## Records for the exercise
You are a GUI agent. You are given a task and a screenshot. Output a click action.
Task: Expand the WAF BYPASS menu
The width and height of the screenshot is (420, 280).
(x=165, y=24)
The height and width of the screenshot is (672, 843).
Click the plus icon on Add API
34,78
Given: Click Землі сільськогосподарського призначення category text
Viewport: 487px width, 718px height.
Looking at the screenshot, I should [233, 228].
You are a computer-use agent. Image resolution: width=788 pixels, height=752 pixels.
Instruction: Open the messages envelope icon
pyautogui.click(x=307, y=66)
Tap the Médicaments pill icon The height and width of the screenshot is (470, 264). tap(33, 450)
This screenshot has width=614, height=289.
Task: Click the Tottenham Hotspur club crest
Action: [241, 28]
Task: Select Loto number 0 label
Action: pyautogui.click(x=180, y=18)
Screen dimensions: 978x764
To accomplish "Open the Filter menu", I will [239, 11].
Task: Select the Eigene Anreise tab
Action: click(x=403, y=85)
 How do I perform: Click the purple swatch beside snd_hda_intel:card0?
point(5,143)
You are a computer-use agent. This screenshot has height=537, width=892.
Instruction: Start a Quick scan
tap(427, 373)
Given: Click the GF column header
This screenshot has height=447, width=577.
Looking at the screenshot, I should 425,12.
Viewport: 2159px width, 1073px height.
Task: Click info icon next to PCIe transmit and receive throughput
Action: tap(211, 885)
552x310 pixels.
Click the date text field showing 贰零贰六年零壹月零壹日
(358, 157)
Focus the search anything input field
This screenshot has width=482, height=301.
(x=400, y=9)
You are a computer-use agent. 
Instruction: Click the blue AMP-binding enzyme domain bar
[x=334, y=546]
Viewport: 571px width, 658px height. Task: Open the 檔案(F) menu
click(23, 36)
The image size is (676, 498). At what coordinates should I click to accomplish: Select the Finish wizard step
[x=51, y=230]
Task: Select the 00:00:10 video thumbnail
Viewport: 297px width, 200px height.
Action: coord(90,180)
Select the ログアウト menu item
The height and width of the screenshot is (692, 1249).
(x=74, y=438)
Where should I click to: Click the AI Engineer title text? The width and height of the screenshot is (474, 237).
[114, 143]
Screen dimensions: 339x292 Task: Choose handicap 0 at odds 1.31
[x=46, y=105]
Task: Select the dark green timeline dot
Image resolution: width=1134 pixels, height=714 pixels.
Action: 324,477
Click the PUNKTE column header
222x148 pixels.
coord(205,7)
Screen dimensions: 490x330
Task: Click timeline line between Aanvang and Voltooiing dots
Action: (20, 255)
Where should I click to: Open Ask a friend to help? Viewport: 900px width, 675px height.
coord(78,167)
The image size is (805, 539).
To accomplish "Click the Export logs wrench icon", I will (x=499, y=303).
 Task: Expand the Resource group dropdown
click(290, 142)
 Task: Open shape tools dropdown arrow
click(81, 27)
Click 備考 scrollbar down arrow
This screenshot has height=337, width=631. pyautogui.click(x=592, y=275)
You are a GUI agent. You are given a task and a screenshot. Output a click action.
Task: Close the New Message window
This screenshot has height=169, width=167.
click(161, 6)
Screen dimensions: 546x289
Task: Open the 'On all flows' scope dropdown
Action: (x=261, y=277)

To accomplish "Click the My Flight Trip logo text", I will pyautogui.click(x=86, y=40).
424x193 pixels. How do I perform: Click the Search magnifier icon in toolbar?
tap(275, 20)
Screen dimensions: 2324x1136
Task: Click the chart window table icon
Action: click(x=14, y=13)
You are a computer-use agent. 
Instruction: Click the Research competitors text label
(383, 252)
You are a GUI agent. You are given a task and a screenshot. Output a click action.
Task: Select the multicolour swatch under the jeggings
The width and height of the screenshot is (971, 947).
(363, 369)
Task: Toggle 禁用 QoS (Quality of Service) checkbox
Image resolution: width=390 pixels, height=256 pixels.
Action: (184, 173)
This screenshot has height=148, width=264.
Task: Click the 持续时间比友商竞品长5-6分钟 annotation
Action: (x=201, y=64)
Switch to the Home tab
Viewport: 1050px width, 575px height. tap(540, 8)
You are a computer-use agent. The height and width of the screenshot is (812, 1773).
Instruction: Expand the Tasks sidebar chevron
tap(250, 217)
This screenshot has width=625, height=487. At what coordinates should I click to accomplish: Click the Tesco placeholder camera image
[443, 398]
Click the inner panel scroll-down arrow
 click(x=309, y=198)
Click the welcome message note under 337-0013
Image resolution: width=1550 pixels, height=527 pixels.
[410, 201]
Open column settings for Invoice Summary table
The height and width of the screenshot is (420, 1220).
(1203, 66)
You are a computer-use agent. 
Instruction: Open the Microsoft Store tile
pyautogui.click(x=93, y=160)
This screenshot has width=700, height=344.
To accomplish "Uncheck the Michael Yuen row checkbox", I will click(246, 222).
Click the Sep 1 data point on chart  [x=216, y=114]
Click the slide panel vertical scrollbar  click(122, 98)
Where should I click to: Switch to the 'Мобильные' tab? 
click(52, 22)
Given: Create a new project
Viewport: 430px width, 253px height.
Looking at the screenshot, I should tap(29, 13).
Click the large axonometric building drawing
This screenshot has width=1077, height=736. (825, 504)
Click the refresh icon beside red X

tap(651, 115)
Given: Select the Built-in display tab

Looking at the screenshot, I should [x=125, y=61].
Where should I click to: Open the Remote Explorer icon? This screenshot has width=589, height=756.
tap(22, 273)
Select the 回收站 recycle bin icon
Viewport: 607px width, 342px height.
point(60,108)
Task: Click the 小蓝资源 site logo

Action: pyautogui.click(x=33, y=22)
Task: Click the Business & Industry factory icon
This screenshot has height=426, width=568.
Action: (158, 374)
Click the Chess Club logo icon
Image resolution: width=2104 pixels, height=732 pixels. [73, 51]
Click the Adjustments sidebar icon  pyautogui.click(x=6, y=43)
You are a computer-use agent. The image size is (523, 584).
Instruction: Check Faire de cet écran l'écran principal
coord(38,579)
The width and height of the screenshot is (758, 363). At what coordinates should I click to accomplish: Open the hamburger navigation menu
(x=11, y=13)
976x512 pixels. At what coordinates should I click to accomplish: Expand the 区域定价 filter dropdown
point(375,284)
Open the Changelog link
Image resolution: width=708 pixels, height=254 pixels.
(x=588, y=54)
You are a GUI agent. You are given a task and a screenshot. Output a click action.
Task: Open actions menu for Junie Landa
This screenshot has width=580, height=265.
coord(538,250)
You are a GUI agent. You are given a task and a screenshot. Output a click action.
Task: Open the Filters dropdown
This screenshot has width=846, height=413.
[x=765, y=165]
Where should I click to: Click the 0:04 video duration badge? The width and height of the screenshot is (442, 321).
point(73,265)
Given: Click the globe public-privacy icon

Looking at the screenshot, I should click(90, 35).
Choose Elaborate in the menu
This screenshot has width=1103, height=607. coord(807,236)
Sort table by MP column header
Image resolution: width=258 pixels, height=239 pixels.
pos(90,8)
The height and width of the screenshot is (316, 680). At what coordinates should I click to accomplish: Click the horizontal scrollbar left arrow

## Instructions to follow
Each line above that holds the string "header" should be copied and shown.

## Expected answer
Given: Click the GF column header
Click the PUNKTE column header
Sort table by MP column header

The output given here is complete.